In fact, adds DeWeese, virtually all the women he has seen who have suffered heart attacks have been post-menopausal.
"The ones that present early, in their 30s or 40s, are almost always women who smoke. In my experience as a practicing cardiologist, I can't remember a case of someone in their 30s who's female who had a heart attack without also smoking."
DeWeese says it is sometimes more difficult to diagnose women who are experiencing heart problems, because they do not always exhibit the classic textbook symptoms that most men do.
"With men, it's usually a pressure-like pain that spreads across the chest, sometimes to the inner aspect of the arm, to the neck, between the shoulder blades, sometimes associated with vomiting, profound sweating and shortness of breath."

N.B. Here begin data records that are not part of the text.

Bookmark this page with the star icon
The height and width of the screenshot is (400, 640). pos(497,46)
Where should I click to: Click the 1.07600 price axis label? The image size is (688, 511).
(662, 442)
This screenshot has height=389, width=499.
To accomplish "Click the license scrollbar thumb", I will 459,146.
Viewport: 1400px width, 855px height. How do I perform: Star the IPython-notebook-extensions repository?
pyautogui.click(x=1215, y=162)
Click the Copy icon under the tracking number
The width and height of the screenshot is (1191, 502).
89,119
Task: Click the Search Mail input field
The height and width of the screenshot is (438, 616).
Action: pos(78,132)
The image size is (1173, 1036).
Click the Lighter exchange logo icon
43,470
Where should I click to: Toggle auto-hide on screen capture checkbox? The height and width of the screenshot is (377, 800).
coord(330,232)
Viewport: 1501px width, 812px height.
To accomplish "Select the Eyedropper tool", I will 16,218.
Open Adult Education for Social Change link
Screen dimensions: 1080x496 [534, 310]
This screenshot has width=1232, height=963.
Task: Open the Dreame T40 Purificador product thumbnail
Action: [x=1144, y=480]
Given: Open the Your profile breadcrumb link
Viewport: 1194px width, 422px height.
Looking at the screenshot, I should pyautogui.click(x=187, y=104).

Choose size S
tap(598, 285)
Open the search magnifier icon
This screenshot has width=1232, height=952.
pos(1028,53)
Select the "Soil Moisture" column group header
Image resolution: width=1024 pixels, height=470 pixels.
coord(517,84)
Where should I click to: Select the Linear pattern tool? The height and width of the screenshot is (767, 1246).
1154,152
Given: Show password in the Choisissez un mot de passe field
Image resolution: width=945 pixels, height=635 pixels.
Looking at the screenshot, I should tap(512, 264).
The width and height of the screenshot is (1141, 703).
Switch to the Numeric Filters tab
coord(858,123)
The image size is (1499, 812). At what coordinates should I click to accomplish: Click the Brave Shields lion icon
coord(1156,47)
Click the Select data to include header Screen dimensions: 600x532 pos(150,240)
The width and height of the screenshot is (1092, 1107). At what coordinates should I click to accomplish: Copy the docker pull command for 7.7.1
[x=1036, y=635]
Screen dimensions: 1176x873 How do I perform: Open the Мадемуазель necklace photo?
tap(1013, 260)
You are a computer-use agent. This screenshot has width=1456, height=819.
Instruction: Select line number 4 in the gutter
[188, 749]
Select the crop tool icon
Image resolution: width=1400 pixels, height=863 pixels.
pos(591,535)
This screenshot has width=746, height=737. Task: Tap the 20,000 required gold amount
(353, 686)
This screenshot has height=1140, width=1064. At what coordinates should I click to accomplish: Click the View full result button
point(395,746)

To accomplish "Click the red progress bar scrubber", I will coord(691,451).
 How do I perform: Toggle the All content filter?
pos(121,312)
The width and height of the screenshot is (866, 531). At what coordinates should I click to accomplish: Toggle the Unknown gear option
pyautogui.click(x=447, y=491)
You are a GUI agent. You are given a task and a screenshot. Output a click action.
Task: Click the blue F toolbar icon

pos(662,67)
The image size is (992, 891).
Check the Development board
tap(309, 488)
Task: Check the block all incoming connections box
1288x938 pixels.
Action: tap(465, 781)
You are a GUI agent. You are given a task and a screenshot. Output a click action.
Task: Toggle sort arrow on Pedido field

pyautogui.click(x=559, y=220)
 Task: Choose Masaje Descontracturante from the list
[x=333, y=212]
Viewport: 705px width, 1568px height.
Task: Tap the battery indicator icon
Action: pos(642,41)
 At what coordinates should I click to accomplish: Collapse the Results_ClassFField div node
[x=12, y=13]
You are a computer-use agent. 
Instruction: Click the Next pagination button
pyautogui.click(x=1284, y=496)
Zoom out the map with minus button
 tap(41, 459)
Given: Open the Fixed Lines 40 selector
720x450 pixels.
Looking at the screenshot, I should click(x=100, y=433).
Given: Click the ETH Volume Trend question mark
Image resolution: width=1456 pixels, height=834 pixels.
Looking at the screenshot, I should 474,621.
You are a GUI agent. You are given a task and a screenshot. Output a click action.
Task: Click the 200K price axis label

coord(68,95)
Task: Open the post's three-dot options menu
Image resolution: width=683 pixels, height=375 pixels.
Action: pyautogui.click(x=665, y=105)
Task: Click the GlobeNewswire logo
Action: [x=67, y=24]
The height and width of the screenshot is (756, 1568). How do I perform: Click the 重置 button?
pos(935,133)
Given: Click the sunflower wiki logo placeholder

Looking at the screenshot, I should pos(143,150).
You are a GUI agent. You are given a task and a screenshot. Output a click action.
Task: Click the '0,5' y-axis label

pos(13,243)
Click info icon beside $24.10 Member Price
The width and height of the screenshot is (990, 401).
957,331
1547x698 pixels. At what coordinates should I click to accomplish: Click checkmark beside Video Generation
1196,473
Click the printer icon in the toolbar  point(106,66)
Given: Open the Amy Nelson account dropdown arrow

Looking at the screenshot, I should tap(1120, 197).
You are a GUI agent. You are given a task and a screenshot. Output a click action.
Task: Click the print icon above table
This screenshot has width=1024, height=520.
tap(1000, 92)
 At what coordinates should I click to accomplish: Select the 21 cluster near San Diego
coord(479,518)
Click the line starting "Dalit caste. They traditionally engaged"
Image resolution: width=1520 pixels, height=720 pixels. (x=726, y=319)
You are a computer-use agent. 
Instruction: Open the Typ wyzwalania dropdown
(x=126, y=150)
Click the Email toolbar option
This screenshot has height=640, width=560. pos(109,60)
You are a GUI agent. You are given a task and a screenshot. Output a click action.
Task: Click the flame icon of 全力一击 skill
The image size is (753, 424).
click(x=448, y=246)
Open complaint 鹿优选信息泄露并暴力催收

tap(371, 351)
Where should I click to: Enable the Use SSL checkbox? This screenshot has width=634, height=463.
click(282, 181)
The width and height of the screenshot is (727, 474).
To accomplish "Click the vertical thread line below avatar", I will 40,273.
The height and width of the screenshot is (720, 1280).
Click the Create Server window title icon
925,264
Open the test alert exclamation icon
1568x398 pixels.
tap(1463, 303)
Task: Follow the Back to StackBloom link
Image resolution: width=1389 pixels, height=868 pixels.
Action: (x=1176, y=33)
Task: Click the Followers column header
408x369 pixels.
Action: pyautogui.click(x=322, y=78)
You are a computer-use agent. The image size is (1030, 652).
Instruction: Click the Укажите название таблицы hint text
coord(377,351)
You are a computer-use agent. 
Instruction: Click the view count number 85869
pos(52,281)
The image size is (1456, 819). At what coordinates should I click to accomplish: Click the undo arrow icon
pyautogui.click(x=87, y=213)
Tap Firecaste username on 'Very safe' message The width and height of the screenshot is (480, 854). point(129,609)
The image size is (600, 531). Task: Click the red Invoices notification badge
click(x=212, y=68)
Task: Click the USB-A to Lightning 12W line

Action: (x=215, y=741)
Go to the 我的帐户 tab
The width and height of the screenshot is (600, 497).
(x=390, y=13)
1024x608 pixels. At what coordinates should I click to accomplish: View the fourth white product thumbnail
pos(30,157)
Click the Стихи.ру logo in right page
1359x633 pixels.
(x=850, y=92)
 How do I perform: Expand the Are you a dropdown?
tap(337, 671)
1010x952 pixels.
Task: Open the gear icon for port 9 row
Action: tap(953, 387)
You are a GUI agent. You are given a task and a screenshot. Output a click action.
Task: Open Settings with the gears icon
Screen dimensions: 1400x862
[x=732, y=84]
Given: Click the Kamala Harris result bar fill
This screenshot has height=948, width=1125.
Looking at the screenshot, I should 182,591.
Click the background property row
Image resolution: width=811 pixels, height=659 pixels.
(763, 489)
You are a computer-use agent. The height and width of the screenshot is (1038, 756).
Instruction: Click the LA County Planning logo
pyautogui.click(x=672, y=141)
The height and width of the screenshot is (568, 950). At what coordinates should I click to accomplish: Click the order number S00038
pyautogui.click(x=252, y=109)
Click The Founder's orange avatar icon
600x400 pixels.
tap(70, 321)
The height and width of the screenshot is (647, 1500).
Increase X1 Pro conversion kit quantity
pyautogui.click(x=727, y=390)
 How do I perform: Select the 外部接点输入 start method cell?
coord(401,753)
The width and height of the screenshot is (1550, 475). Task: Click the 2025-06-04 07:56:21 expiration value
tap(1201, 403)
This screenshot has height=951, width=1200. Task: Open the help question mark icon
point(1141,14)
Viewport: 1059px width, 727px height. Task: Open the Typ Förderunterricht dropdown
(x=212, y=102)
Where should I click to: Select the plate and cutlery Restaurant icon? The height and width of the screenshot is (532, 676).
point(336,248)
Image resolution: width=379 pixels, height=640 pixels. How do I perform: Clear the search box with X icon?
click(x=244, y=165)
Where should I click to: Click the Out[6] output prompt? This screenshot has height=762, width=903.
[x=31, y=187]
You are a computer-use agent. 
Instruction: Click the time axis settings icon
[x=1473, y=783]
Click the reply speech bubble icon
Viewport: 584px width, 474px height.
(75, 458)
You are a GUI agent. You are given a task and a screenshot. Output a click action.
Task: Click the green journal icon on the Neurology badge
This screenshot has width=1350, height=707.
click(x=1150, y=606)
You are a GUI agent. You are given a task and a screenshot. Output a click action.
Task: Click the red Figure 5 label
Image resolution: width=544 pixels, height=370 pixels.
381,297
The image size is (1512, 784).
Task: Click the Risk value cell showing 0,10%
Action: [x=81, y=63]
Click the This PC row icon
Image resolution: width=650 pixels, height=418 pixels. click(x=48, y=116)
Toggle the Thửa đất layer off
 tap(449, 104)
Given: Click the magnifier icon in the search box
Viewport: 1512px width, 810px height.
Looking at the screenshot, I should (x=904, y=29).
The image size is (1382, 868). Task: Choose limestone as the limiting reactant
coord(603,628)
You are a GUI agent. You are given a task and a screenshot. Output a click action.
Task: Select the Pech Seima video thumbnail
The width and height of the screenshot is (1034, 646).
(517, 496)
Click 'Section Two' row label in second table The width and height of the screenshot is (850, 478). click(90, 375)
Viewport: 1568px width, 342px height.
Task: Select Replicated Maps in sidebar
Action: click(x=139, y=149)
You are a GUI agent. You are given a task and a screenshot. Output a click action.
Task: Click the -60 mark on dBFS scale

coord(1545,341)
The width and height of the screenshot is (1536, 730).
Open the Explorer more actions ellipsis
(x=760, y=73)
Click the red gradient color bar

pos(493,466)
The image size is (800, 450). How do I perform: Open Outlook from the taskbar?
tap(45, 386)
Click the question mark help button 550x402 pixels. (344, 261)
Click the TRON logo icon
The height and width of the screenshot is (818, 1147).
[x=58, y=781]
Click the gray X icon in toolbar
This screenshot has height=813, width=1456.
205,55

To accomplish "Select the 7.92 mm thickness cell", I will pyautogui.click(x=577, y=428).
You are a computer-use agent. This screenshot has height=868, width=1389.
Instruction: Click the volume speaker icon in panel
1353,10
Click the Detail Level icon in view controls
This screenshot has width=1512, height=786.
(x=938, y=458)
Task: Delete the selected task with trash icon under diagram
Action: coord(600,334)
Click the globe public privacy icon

However, women's symptoms are often not so clear-cut. And even though women are typically more sensitive than men to changes in their bodies, they may not suspect a heart problem.
"Women can sometimes present with fatigue, vague discomforts that they disregard for whatever reason. I once had a patient whose only symptom was pain in the ear canal, but who required bypass surgery," DeWeese said. "In many cases, by the time they actually present, it's quite late in the clinical course. There are many patients who had symptoms days or weeks before, and it would have been much easier to take care of them at that point than at the point when they're in extreme distress and losing a lot of heart muscle."
DeWeese believes the most important thing women can do to prevent heart disease is to control their risk factors. While the biggest factor is heredity, other primary risk factors are controllable, including smoking, high cholesterol, obesity and high blood pressure.
"The key for women is to know your risk factors and know your family history," says Deweese.